On Sep 26, 2006, at 7:37 AM, Boris Zbarsky wrote:
Maciej Stachowiak wrote:
You can't use "apply" with "new". What part of the spec says you can?
I haven't been able to find the part of the spec that addresses
this at all. So the question could also be posed as "What part of
the spec says you can't?"
"new" invokes the [[Construct]] internal property rather than the
[[Call]] internal property, and Object.apply does not have the former.
Or to put it in slightly plainer English, you can only use "new" with
a constructor, not a function, and while every user-defined function
is a constructor, the same is not true of host functions; they can
only be invoked as a constructor when the spec says so.

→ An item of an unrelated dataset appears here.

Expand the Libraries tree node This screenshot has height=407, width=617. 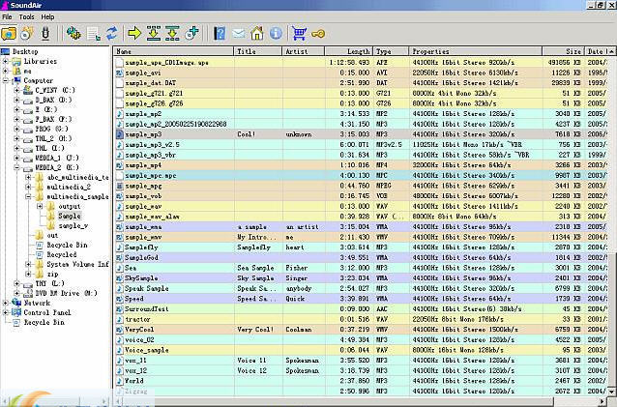tap(6, 61)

And apply is just an example; I don't know enough about the twisty
details of ECMA to figure out what all else could be done to
transplant functions; every time I think I've seen it all someone
posts another security exploit that uses parts of ECMA I've never
heard of in weird ways. ;)
I agree there can be strange edge cases at times, but this is not one
of them afaict. Keep in mind that that the potential transplant here
is a constructor, not a function.
Again, my real issue is that the attempt at "definition" that
currently exists in the XMLHttpRequest spec doesn't make it clear
what the terms it's using mean.
I agree the definition should be clear, I'll try to review the
existing one and suggest more precise wording if needed.